__DATASET EXTRACT__
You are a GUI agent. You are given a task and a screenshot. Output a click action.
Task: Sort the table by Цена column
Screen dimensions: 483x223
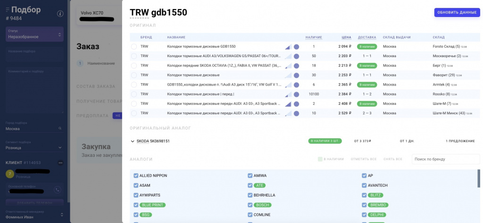click(x=346, y=37)
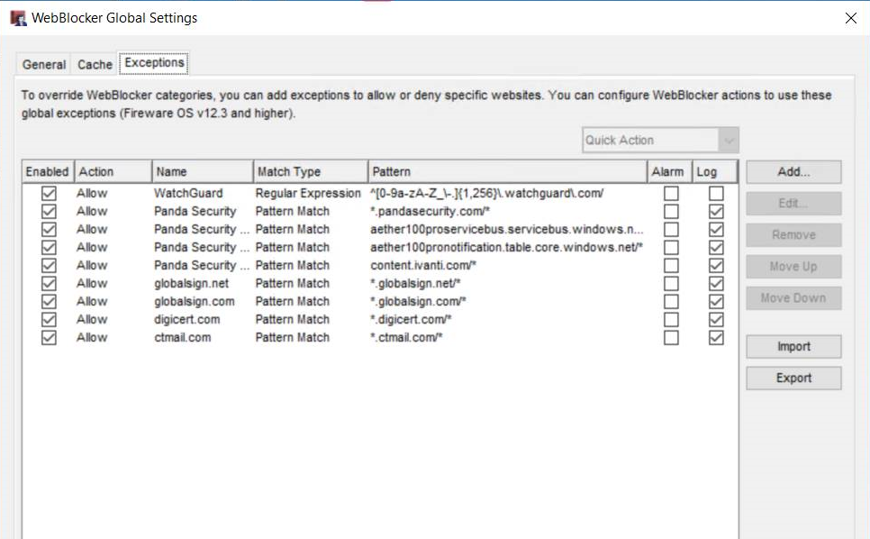Screen dimensions: 870x539
Task: Switch to the General tab
Action: coord(42,64)
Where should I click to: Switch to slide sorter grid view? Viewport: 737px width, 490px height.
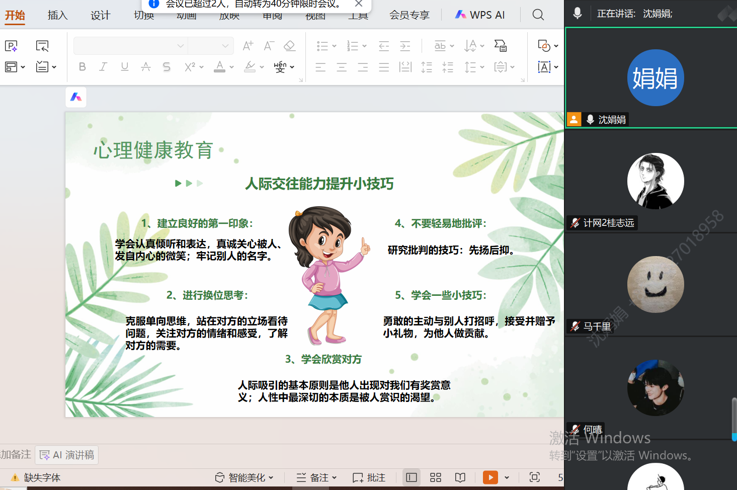[x=436, y=477]
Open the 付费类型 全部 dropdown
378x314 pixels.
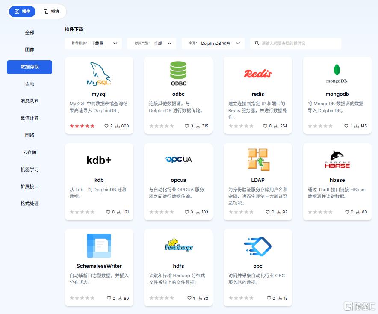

__WHAT THIS TASK INVOLVES__
Word for word, return the entries above, but without any pictures.

__TASK SOLUTION__
You are a GUI agent. You are given a task and a screenshot. Output a click action.
Task: Sort the table by Цена column
Screen dimensions: 483x223
click(x=346, y=37)
Screen dimensions: 870x539
Task: Switch to the General tab
Action: coord(42,64)
Where should I click to: Switch to slide sorter grid view? Viewport: 737px width, 490px height.
[x=436, y=477]
Open the 付费类型 全部 dropdown
378x314 pixels.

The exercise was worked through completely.